• [WORK TO COMPLETE]: Print each entry as it appears. Images stay out of the copy.

[EXERCISE DATA Boundary: Start]

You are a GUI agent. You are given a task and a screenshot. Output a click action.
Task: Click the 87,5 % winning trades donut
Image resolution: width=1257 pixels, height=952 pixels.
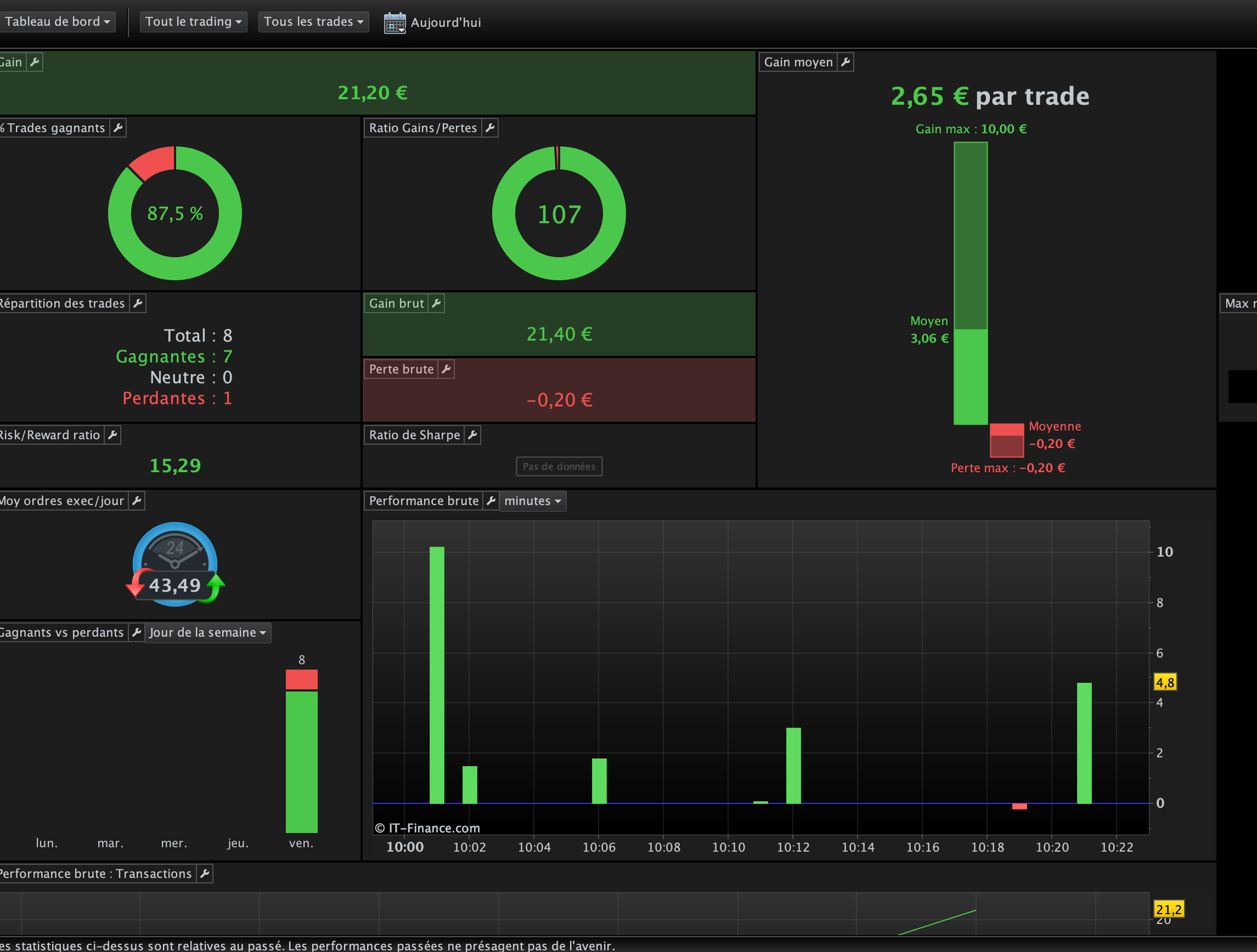[x=175, y=213]
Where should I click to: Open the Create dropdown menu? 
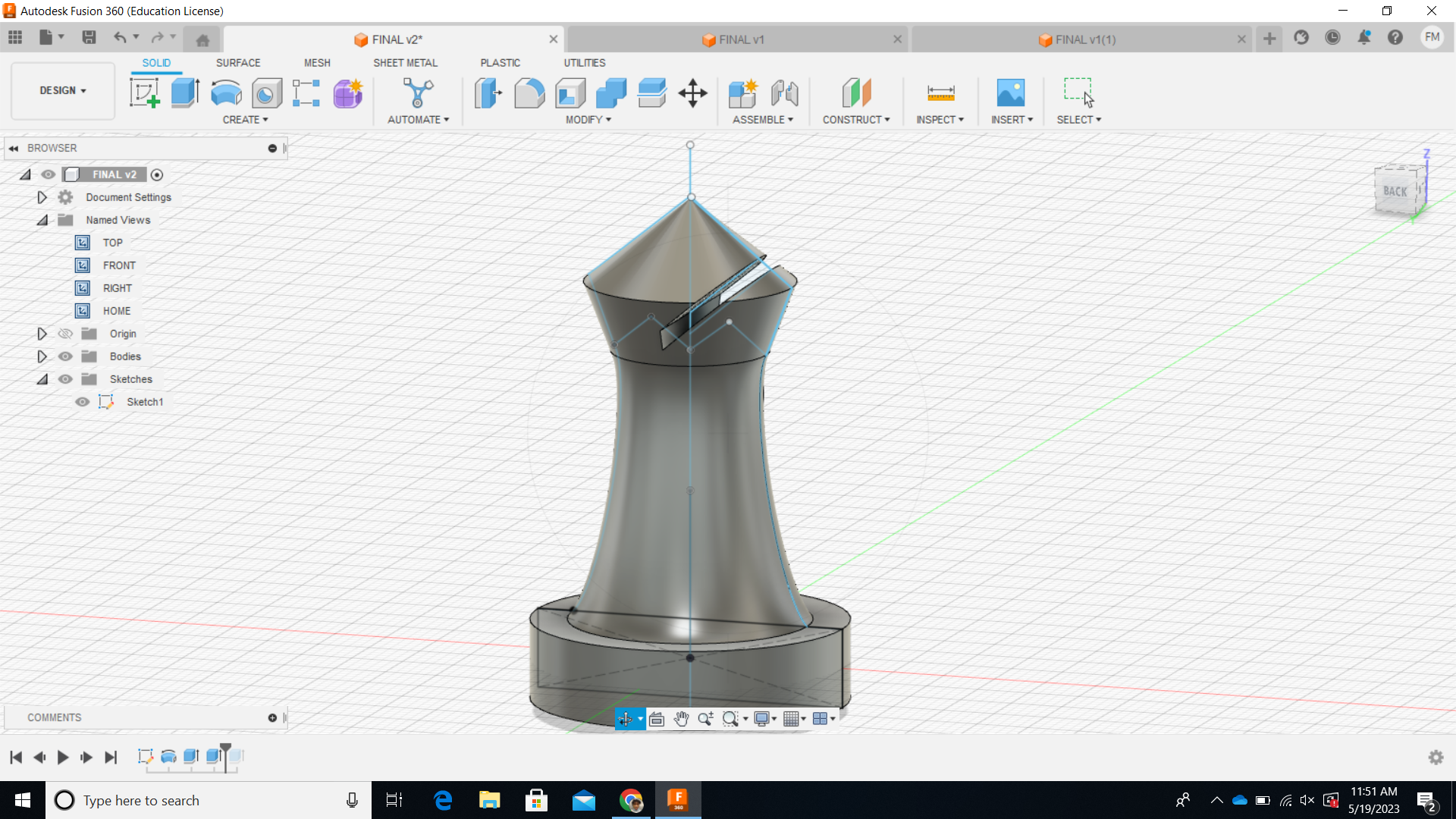(x=244, y=120)
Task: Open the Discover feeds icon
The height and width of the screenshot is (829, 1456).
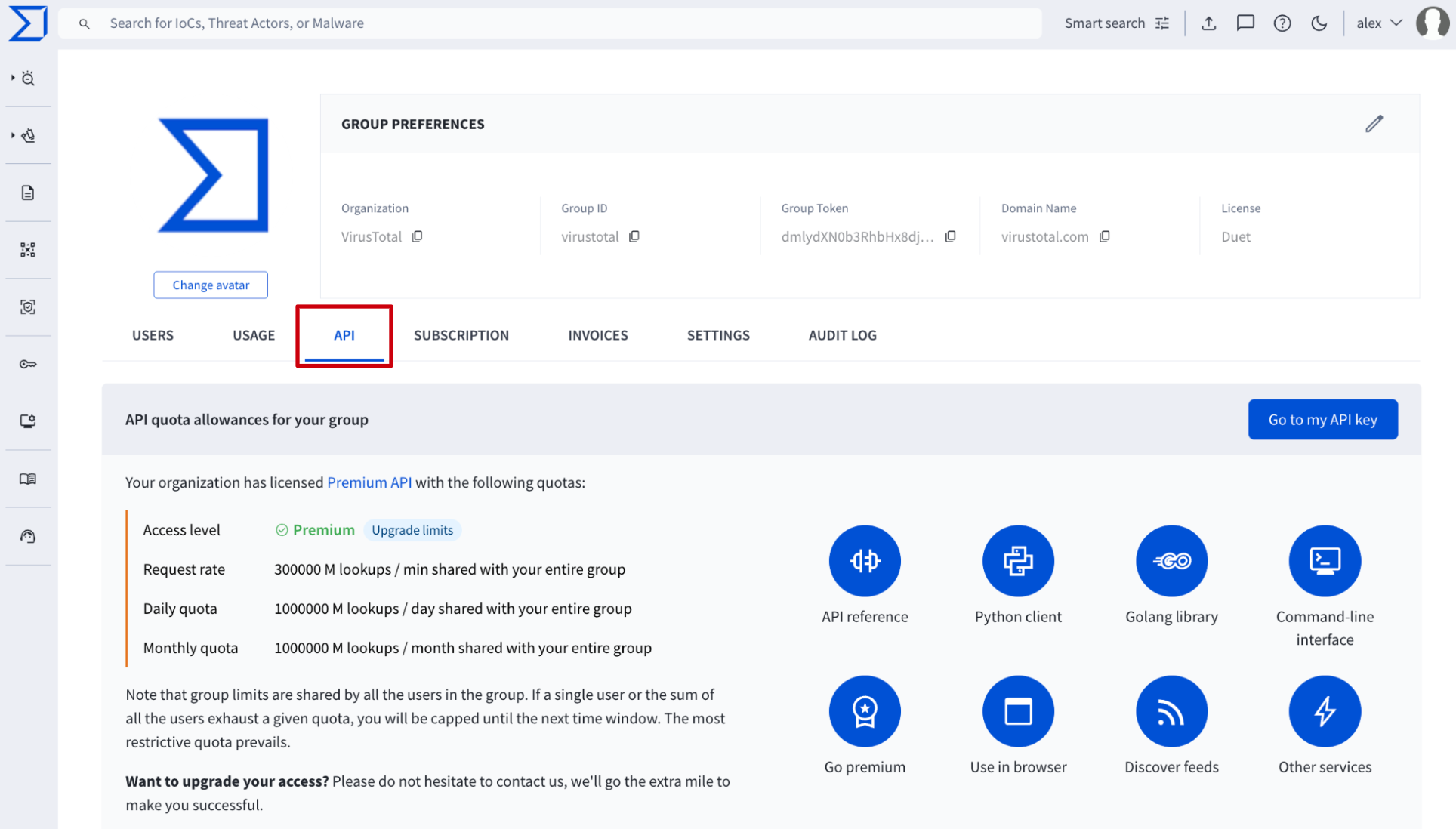Action: coord(1171,711)
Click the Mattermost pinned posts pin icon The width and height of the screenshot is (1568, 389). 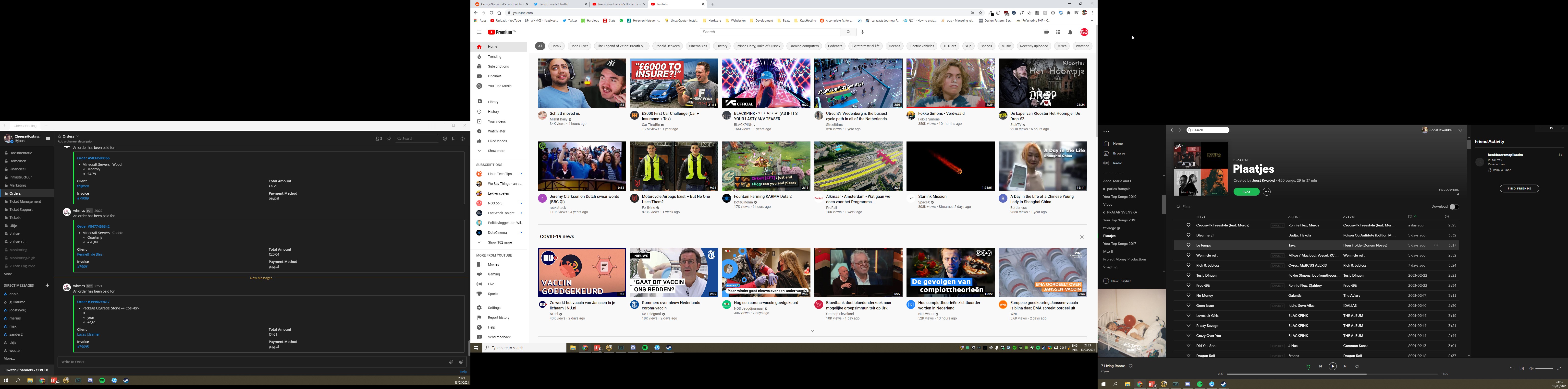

[EXERCISE DATA Boundary: End]

• [OUTPUT FOR THIS TASK]:
You are a GUI agent. You are given a task and a screenshot. Output a click action.
Task: Click the 87,5 % winning trades donut
Image resolution: width=1257 pixels, height=952 pixels.
[x=175, y=213]
Where should I click to: Open the Create dropdown menu? 
(x=244, y=120)
Task: Open the Discover feeds icon
The height and width of the screenshot is (829, 1456).
Action: coord(1171,711)
Click the Mattermost pinned posts pin icon The width and height of the screenshot is (1568, 389). 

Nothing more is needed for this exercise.